For those who value and celebrate science, today is a historic day. About 180 million miles away, for example, NASA is directing a helicopter on Mars, making the first powered flight on another planet.
As NBC News reported, "The 4-pound solar-powered helicopter ascended above the Martian surface, hovered and then touched back down, mission control said. The feat was documented by a photo received from the helicopter's onboard navigation camera, showing a shadow cast by Ingenuity above the Mars surface. A color video showing the flight came moments after."
On the same day, the Biden administration announced that every adult American who wants a vaccine is now eligible to get one. The fact that COVID-19 vaccines exist at all is truly extraordinary -- an achievement on par with the greatest scientific breakthroughs ever achieved -- and the fact that the United States has reached this point is something the country can be proud of.
At least, that is, in theory.
About a month ago, the Pew Research Center published an interesting report, noting that as recently as a couple of years ago, 70% of Republicans said that science has a positive effect on society. This year, that number dropped to 57%.
It's against this backdrop that the New York Times reported over the weekend on the degree to which vaccination rates appear to have been influenced by politics.
The disparity in vaccination rates has so far mainly broken down along political lines. The New York Times examined survey and vaccine administration data for nearly every U.S. county and found that both willingness to receive a vaccine and actual vaccination rates to date were lower, on average, in counties where a majority of residents voted to re-elect former President Donald J. Trump in 2020. The phenomenon has left some places with a shortage of supply and others with a glut.
The article noted one county health official in Wyoming who had to ask the state to "stop sending first doses of the vaccine because the freezer was already stuffed to capacity with unwanted vials," while a clinic in Iowa had to turn away volunteers who'd signed up to give shots -- because local residents didn't want them.
This is bolstered by national polling: a Monmouth poll last week found 5% of Democrats planned to avoid the vaccine, while 43% of Republicans said they don't intend to ever get the shot. A national Quinnipiac poll showed nearly identical results: no group was more eager to avoid vaccinations than self-identified Republicans.

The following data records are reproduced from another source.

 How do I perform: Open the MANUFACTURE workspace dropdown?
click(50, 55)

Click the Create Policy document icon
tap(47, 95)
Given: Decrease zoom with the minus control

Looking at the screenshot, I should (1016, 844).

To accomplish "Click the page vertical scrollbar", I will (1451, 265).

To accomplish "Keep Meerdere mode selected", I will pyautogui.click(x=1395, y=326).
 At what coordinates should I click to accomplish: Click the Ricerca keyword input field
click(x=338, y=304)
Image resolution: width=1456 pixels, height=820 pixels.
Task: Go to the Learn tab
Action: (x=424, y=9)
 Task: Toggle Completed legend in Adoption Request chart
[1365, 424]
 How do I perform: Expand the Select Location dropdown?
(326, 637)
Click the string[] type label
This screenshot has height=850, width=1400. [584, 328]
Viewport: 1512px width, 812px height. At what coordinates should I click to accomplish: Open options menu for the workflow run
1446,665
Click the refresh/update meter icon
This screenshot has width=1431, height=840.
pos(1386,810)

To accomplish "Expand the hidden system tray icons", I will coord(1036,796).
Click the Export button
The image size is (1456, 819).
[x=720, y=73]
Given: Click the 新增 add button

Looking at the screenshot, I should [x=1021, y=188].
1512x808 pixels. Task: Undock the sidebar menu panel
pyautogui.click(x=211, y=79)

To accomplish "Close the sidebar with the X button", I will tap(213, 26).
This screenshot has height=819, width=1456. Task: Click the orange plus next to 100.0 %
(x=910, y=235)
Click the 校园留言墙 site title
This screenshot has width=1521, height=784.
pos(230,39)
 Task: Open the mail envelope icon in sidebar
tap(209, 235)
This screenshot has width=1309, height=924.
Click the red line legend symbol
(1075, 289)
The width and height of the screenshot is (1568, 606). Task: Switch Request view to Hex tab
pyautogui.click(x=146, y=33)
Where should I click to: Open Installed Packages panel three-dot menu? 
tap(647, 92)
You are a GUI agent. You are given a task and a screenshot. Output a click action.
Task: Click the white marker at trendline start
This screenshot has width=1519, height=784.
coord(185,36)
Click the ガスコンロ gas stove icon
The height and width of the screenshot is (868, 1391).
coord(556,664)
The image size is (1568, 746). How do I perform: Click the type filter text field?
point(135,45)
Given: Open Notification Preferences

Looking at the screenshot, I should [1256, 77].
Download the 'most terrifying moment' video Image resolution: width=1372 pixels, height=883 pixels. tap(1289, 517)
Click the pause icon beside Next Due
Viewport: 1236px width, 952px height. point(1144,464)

On the surface, this may seem counterintuitive. After all, Trump endorsed COVID vaccines. His motives were decidedly Trumpian, but the former president nevertheless directed his followers to get vaccinated. It's tempting to assume they'd both believe him and act on his instructions.
But it's not quite that simple. Trump may have eventually endorsed the vaccines, but he also spent a year downplaying the significance of COVID-19, telling his followers not to fear the virus, dismissing the importance of mitigation efforts (including mask wearing), and urging rank-and-file conservative Republicans not to trust the relevant federal agencies, scientists, or subject-matter experts.
The nation is now dealing with the consequences, which may linger: the more some refuse to get vaccinated, the harder it will be to achieve broad immunity against the virus.